Markets rewarded earnings beats delivering an average price increase of 1.6 percent from the two days before reporting earnings to the two days after which is above the 5 year average price increase of 1 percent. On the other hand high valuations contributed to an average price decrease of 3.1 percent when companies missed earnings which was above the 5-year average decrease of 2.3 percent. As we continue to move into 2025, high valuations will continue to place greater importance on not only beating earnings but delivering solid guidance to continue to see price increases.
Looking inside Santa’s Bag
When we look at the presents Santa delivered, the communications sector delivered the biggest gift with a positive earnings surprise of 11.8 percent. This included a range of companies which beat estimates including, Take-Two Interactive, Fox Corporation, Alphabet, Meta, and Electronic Arts. Consumer discretionary also delivered 10.8 percent earnings beats with a broad range of companies beating earnings including Garmin, Nike, Hasbro, Deckers, and Amazon.com. Health care, industrials, and financials sectors rounded out the best performers relative to expectations. Materials and tech were those that received coal during the quarter with the aforementioned Apple weighing heavily on the tech sector.

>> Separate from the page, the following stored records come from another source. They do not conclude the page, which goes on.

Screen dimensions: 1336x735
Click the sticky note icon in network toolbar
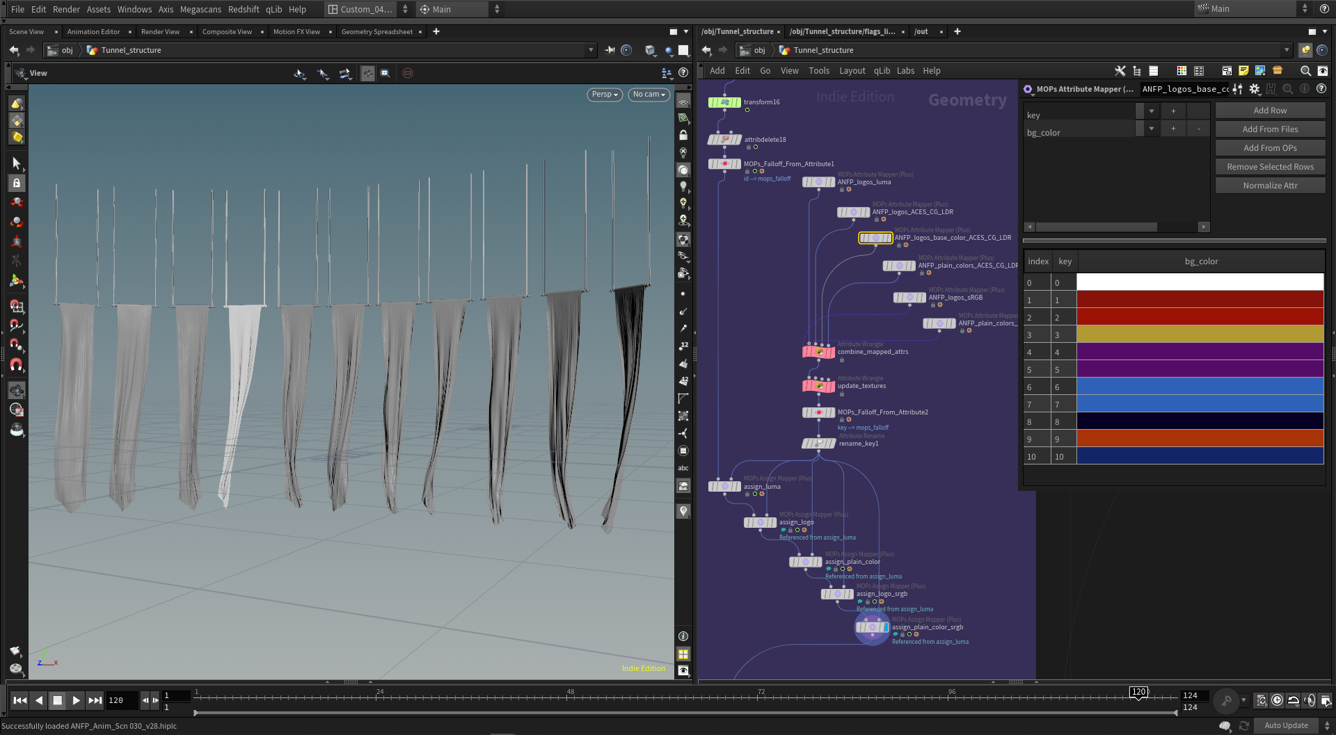(1243, 71)
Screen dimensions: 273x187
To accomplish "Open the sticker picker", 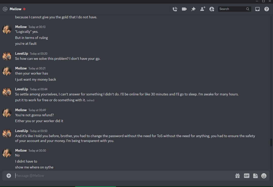I will (255, 176).

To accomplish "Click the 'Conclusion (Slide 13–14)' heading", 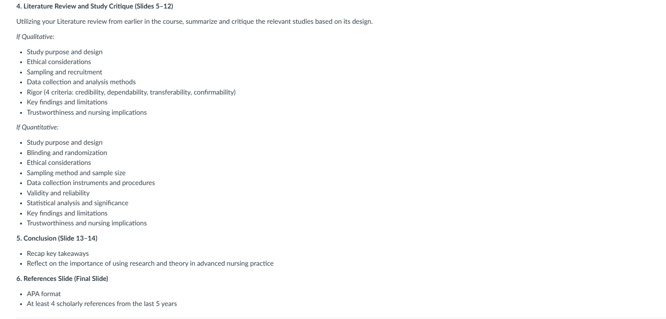I will point(57,238).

While we entered the quarter looking to see if the rest of the index outside the Magnificent Seven could close the earnings growth gap, those companies continued to provide the engine for growth in the U.S. During the quarter analysts lowered estimates for the future in line with historical averages, but continue to project the largest companies to provide the lion’s share of growth in the U.S. Fourth quarter estimates have the Magnificent Seven seeing growth of 24 percent versus the rest of the index at 8 percent. They expect a similar story in 2025 with growth of 21 percent for the Magnificent Seven and 13 percent for the rest of the index. While it may be healthy to see a broadening of growth throughout the economy, given the heavy weight of those companies in the index, we will continue to be reliant on growth in those companies for the near future.

How High Can Expectations Go?
In the midst of a solid earnings season, we also had an election, which helped drive valuations above 22x forward earnings, levels we saw in 1998 and in 2020. While both of those periods saw significant growth in the subsequent years, it is certainly difficult to continue to satisfy high expectations as we saw in both cases. If earnings continue to surprise to the upside it will certainly justify the current valuations, but we will need to see valuations come down as growth expectations begin to level out. Given the high growth expectations, we could see valuations come down while prices continue to go up, which could be healthy for the market. Investors could also consider other parts of the market outside large cap growth companies which are trading closer to historical averages, where a broadening of the market could benefit those companies.
As investors we need to recognize the positive fundamentals of the market, while also being mindful that we don’t get carried away with expectations for the future. Wishing everyone a great holiday season and being grateful for the gifts we’ve all been given.